Yahoo's tumblr blog also makes the basic mistake of not linking back to the main website.


I actually don't mind the Weather page. Looks pretty, though I'd never use it since I almost never need to go weather sites.

The bigger issue to me is none of these sites are particularly responsive. They all have a huge background but small areas for content and huge waste of space on larger monitors. To be honest, I think should've had a bolder re-design with a greater emphasis on editorialization instead of a standardized layout across sections.


I'm just clicking around on them, and somehow I've got the sports site in a state where the scroll wheel scrolls the background images but not the content. Then, after the page finally loads, the left, middle, and right panels all sort-of scroll together, but stop scrolling at different times. That's really messed up. The alignment between them shouldn't change.


Y'know, it's not the site design that turns me off of Yahoo.com.

It's the placement of entertainment and sports as the top items on the page.

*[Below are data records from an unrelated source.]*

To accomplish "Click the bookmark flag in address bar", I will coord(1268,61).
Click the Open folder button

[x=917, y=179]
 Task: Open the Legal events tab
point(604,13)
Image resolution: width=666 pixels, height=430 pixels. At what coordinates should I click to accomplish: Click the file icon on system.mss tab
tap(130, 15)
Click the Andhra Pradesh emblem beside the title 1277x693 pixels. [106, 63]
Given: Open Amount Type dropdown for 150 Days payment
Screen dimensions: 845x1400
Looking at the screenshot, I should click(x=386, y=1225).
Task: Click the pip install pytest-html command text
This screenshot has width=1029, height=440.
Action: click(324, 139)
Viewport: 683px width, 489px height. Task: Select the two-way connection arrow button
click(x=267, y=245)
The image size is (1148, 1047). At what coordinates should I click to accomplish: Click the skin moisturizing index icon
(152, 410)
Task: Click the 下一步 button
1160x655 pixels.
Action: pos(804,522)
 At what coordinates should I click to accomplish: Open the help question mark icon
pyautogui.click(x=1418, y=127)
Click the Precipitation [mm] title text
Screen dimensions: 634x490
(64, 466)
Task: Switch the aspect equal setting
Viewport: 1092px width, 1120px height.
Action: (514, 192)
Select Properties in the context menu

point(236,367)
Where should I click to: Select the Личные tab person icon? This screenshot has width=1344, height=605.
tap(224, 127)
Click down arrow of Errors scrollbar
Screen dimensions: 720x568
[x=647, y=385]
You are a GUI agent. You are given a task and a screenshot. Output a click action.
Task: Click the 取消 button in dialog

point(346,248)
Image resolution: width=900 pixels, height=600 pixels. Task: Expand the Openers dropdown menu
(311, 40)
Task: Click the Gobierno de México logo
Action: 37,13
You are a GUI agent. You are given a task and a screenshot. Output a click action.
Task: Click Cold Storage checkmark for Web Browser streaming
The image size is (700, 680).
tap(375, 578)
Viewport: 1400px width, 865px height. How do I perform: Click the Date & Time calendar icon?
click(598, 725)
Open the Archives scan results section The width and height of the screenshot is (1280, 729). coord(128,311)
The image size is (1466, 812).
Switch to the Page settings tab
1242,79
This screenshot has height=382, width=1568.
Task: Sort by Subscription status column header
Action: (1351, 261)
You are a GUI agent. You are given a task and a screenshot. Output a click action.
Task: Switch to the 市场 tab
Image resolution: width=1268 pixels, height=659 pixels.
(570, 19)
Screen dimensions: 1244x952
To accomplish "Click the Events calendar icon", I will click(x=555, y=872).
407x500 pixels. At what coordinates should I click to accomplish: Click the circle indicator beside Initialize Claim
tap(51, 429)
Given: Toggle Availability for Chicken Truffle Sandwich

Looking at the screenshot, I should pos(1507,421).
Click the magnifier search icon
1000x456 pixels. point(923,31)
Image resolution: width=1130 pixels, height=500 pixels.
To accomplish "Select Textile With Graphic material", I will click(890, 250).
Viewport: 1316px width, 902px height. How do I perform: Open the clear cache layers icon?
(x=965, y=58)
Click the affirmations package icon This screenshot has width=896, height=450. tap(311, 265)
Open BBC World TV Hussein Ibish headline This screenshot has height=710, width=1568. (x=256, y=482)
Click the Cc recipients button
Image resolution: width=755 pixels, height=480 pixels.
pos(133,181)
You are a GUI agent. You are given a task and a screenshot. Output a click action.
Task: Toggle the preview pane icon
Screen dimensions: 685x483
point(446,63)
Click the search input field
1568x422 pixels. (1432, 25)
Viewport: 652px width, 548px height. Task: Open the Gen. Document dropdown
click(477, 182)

I don't particularly care what your site presentation is (OK, I lied, I do: it should be simple, out of my face, and distraction-free), but if you show contempt and insult me with your content, I'm gone and never coming back.


Entertainment and sports insult you?


Are they relevant to my interests? No.

Do they have any impact on my life? Other than local events impacting my commute: no.

Do they improve me? With the selections Yahoo chooses? Not at all.

Is this information/content I can't get a a bazillion other viral sites? No.

Differentiate. Lead with your strength.

Even going to Yahoo News rather than Yahoo changes the story only very slightly.

Perhaps this will enlighten you: http://onion.com/14yzeCq


The order of items changes as you make more (or less) frequent use of each section. This has happened for a while, now on Yahoo.com. I don't think it's too presumptuous to think an infrequent user may want entertainment and sports near the top.


I'm really not liking the new feel. The dark background images make reading the content way too hard -- and I can only assume their goal is to replace the background with large ads for site takeovers once in a while.


The transparency and non-scrolling BG image reminds me of myspace pages.


Looks like AOL.

Yahoo's logo was iconic, this is gimmicky.


Ugh everything but Yahoo Finance.


It's less insulting than the other pages, but I'm getting massively misalligned elements. Yes, I force font sizes to something legible, so your hipster fucking 22 y.o. pixel-perfect layouts aren't going to work.